Study of the fluid mechanics of aerodynamic microparticle sampling

Abstract

It is no secret that there is significant room for improvement when it comes to security at airports and other secure locations. One area with considerable room for improvement is in the passenger screening for the presence of illicit materials. Traditional swabbing methods used for sampling can be inconvenient and ineffective. Non-contact sampling can offer improvements over traditional sampling methods by increasing speed and effectiveness. Aerodynamic sampling uses a combination of impinging jets to remove particles from the surface of interest and suction to direct the removed particles onto a collection substrate or directly to a detector of choice. This offers improvements over swabbing as there is less room for contamination of the sampling substrate, removes user bias, and allows for sampling of larger areas in less time.
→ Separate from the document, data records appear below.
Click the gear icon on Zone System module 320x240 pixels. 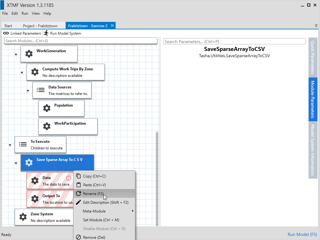pyautogui.click(x=23, y=217)
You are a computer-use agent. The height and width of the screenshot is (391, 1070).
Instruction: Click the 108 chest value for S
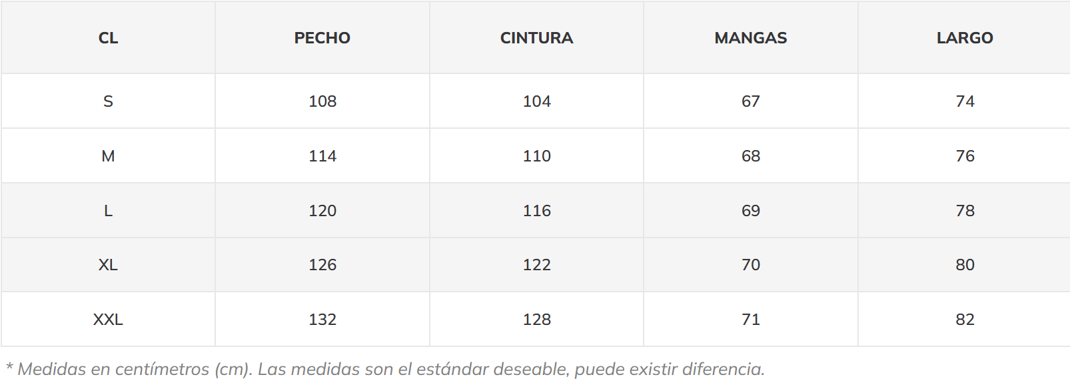pyautogui.click(x=322, y=101)
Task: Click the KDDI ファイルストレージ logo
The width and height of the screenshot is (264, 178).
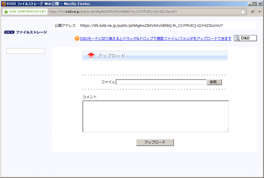Action: pyautogui.click(x=25, y=32)
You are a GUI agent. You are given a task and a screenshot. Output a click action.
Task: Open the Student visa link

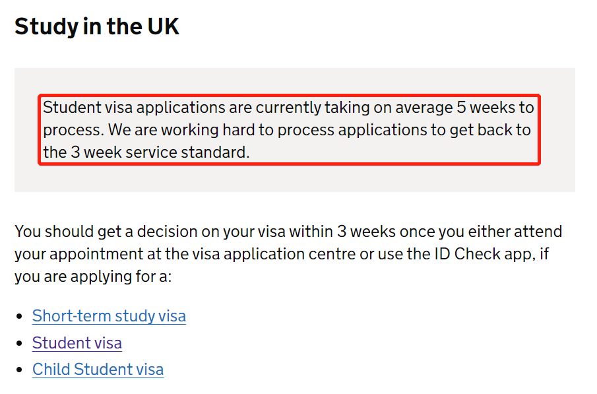[77, 343]
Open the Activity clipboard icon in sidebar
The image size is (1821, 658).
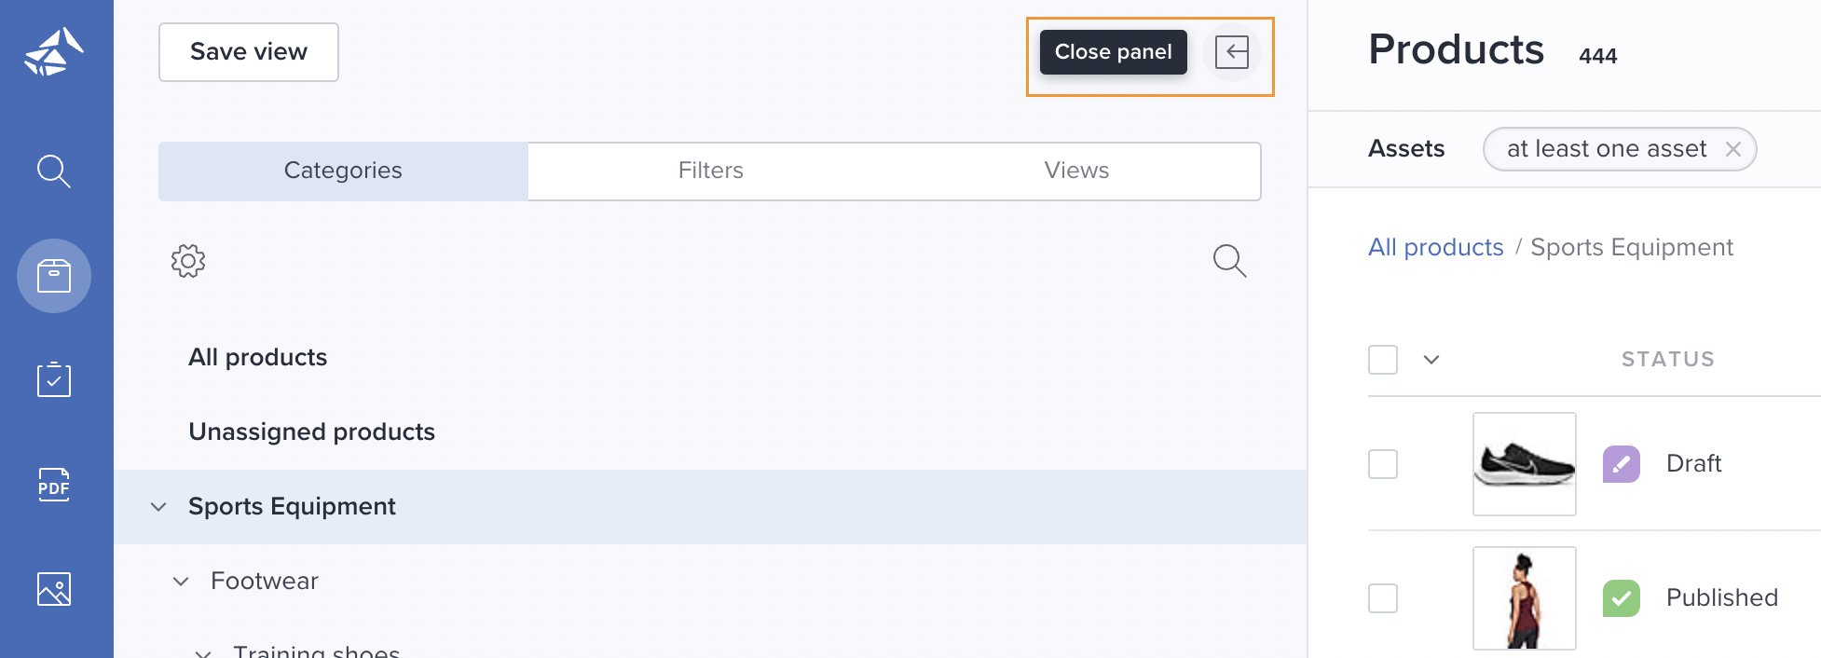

To design an effective non-contact surface sampler, one must characterize several distinct phenomena; the flow field of impinging jets, the necessary flow conditions for the removal of micro-particles resting on a surface, and the aerodynamic forces experienced by particles under these conditions. This dissertation focuses on (i) characterization of wall shear stress from axisymmetric underexpanded impinging jets, (ii) development of equations for the wall jet velocity profile and wall shear stress of planar underexpanded impinging jets, (ii) development of a method for calculating the adhesion force of spherical microparticles, and (iv) formulations of aerodynamic forces on non-spherical particles in a boundary layer.